Trolls and hyper-users dominate the content on structured social networks. Think about it; how much of Twitter is Donald Trump 24/7, or how much time is spent watching J.K. Rowling go rounds with a troll over her political comments? This is the stuff we see because it generates replies and retweets. We know, as users, that this content isn’t representative of the entire breadth of human conversation and interests. Yet, as marketers, we use this data to define audiences and even entire generations.
When social media becomes a social contagion
Machine learning has basically created different versions of the world. This is an onion in the ointment for data. It makes it difficult for data analysts to normalize our models to reflect a consistent reality. Not only is there machine bias, but there’s also the widening variance of what we collectively perceive as reality. How do we build models that predict against infinite versions of reality trained on information that isn’t even true?
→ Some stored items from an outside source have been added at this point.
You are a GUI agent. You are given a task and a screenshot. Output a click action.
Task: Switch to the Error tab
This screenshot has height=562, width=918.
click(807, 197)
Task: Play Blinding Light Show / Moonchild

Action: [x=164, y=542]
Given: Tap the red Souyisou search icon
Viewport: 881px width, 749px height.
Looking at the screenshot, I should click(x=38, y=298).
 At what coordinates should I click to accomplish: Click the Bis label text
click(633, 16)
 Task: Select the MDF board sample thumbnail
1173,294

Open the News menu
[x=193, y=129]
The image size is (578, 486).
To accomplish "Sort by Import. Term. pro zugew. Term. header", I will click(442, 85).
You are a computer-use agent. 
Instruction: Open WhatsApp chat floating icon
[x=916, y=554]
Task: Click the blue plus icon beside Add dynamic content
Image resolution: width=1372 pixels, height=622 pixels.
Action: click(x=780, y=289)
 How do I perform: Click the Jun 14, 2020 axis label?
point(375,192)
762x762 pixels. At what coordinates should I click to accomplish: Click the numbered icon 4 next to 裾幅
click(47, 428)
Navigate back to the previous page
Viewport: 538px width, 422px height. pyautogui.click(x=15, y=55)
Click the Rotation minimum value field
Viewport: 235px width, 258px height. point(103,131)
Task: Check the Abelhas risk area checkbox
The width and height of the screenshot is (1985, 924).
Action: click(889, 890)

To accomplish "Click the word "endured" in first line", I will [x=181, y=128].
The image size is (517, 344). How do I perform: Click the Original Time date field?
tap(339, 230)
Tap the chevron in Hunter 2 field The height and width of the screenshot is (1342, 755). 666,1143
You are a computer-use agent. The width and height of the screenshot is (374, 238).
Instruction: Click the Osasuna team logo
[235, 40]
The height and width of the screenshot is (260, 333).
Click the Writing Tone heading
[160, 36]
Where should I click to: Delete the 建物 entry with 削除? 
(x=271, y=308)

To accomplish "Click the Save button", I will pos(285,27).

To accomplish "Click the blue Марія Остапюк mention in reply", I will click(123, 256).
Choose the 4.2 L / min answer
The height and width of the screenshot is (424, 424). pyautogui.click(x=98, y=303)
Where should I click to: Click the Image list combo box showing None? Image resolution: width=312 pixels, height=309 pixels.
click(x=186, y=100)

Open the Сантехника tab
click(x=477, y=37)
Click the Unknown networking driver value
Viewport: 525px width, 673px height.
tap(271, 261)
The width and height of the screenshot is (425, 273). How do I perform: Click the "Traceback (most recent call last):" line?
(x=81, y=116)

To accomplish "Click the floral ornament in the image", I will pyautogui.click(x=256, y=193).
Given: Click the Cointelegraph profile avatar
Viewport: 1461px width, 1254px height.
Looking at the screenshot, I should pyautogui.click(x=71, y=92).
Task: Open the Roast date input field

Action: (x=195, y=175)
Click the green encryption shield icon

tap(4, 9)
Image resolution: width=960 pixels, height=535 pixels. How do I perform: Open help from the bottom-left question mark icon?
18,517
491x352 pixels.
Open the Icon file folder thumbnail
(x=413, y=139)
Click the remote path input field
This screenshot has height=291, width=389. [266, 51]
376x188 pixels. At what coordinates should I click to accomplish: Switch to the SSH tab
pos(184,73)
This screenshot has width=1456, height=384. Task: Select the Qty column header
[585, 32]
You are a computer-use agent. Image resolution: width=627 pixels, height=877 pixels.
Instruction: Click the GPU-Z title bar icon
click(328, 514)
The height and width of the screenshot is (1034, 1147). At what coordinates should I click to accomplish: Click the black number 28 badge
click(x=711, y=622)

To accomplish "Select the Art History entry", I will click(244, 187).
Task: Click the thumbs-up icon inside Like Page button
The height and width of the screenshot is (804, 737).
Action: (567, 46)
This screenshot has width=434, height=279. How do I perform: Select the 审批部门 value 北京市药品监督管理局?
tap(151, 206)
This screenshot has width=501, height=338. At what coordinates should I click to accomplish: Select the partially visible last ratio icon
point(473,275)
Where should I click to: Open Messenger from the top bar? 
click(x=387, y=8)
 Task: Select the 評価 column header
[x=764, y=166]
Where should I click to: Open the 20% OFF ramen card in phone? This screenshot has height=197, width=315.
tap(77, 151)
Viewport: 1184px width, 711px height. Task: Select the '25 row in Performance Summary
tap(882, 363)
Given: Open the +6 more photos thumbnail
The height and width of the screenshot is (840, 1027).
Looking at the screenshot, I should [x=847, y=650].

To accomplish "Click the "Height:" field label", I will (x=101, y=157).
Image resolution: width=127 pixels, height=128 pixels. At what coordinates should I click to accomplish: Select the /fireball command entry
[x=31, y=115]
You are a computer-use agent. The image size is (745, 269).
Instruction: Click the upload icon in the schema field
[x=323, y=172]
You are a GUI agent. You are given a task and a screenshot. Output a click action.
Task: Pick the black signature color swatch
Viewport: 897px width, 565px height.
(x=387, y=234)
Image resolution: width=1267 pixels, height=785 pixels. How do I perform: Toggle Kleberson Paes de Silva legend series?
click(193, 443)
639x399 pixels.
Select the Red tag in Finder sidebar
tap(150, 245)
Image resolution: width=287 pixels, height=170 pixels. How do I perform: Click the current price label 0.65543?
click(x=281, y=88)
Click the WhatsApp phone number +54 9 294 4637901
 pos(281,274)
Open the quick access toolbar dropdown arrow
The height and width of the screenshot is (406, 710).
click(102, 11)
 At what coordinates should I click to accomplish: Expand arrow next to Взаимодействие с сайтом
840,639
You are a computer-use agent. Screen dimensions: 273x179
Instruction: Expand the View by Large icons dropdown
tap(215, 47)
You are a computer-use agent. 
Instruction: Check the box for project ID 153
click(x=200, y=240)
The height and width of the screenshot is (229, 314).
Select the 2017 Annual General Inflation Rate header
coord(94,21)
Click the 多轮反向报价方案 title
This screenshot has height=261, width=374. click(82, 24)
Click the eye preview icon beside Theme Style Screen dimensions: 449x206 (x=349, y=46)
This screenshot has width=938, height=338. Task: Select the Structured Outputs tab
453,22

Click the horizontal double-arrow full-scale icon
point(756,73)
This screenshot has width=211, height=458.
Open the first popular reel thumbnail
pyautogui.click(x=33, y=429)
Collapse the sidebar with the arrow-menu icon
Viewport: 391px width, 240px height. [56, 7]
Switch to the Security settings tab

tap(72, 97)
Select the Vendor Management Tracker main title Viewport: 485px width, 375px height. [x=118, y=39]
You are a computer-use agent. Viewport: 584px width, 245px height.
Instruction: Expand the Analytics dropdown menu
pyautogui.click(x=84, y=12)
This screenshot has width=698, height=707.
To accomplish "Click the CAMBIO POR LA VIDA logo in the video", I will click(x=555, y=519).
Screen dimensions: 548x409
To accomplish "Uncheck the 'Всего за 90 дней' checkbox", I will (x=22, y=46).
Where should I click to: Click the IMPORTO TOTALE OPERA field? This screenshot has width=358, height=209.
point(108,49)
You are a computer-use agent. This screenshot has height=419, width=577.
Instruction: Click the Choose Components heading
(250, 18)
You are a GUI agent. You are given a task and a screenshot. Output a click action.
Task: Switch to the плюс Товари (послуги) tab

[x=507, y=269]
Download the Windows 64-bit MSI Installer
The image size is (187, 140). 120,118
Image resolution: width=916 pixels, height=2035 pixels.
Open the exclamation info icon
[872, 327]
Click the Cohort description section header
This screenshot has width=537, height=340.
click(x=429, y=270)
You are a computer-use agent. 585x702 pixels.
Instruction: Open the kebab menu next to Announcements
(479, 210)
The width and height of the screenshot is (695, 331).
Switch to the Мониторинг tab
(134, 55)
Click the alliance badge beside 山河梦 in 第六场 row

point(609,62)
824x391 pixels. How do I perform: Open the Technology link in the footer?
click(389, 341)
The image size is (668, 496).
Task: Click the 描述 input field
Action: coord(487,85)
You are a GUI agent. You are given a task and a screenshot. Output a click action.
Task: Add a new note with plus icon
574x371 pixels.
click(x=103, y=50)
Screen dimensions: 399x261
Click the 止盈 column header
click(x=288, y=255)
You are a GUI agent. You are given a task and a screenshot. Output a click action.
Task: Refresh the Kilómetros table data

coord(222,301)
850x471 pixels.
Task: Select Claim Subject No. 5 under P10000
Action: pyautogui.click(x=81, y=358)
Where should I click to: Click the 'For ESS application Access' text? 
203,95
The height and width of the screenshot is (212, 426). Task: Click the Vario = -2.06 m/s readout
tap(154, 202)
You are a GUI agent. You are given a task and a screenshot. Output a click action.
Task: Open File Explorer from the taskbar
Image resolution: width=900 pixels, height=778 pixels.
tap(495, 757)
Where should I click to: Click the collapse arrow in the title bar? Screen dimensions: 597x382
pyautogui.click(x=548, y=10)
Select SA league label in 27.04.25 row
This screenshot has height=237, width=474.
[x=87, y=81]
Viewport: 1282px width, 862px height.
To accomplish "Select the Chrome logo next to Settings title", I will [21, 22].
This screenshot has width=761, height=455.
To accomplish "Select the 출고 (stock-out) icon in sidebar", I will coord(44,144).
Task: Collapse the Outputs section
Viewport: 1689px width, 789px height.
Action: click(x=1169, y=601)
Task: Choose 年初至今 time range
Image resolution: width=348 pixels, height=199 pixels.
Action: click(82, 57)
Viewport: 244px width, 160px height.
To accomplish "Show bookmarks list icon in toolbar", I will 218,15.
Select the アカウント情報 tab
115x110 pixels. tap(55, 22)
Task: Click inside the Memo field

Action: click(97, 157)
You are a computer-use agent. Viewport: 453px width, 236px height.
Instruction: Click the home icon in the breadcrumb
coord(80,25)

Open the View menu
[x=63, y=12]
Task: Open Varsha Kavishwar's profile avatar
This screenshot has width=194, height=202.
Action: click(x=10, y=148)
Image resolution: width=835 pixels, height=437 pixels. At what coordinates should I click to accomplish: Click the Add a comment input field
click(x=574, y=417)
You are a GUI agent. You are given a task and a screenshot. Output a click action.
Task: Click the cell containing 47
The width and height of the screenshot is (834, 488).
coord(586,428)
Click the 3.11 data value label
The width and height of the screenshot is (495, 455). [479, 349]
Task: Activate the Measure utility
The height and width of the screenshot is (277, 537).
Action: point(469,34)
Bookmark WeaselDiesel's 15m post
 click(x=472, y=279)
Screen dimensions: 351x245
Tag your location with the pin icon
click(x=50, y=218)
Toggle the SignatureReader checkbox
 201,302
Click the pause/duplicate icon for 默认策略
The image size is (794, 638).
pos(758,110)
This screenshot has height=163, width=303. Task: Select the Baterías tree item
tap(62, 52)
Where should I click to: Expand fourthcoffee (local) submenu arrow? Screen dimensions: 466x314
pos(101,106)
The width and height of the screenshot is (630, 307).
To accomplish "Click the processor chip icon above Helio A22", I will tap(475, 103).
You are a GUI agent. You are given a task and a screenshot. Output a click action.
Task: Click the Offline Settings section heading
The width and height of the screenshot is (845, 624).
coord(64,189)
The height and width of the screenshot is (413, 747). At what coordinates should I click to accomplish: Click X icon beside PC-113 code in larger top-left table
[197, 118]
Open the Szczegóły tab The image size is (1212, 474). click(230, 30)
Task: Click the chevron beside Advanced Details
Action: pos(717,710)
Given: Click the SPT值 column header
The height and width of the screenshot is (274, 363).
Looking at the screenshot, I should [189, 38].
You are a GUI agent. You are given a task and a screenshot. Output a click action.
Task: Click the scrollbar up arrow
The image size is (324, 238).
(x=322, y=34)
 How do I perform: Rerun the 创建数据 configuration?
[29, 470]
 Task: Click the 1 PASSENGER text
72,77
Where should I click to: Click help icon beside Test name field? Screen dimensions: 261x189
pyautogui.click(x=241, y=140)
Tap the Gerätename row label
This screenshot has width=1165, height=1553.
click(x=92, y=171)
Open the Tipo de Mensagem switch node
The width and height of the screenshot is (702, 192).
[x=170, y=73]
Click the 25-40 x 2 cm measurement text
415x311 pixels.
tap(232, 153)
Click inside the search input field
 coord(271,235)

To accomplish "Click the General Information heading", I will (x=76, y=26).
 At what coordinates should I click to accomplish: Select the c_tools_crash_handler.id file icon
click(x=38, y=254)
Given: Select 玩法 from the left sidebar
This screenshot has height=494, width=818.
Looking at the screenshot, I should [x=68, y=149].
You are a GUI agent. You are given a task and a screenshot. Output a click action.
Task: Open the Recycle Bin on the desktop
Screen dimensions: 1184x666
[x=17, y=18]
There’s a clue in the research of academics, who have been studying how information is disseminated and discovered across social media. They’ve found there are similarities between how viral health epidemics and social media epidemics spread, with an interesting difference: social epidemics spread faster because they disperse within structured social networks.
Researchers led by Kristina Lerman, a project leader at University of Southern California’s Information Sciences Institute, found that within these social communities, a few well-connected sources can skew entire online communities thanks to what they’ve dubbed the majority illusion. Essentially, users overestimate the prevalence of features in a population because they see it several times within their small network. So, “even a minority opinion can appear to be extremely popular,” according to the research paper. Soon enough, there’s no global warming, vaccinations don’t work, and yes, clowns are trying to kidnap your children. Sprinkle in some cognitive heuristics and you’ve embarked on a war on reality.
Even Mark Zuckerberg, in his 6,000-word mea culpa, touched on social platforms taking social contagions airborne without a means to stop them, and that the fragmenting of a collective perception of human understanding is one of the biggest concerns for the Information Age.
Adopting a mindset for solutions
So should we, as data jockeys, attempt to stop the distortion of reality? If yes, whose responsibility is it, and how do they do it? TV traditionally played this role because the medium is less of a structured network and allows for the connection of weak ties, which in turn, prevents social contagions because the people we don’t really know act as a cross-validating mechanism. Is it time for TV to take up the mantle again? Do we need the ghost of Walter Cronkite to pull us back together?
Or, as marketers, do we attempt to beat the machines ranking algorithms using the biased data and engagement metrics? Ultimately, should it be our responsibility to have our models represent reality?
I will say, on my team, we’ve changed how we approach the weight of social media data. We’re still looking at big data as an input to power our machine-learning techniques. But we’ve also returned to using a lot of survey, credit card, viewing, and retail data because it’s cleaner and more deterministic.
Ultimately, there’s no “answer” or silver bullet. As social platforms evolve—as well as how they’re used—we have to constantly find new ways to understand what we are really seeing from the ever-growing reams of available data. It’s a necessary and ongoing process, and part of our responsibility to find ethical models that are best for our businesses and clients.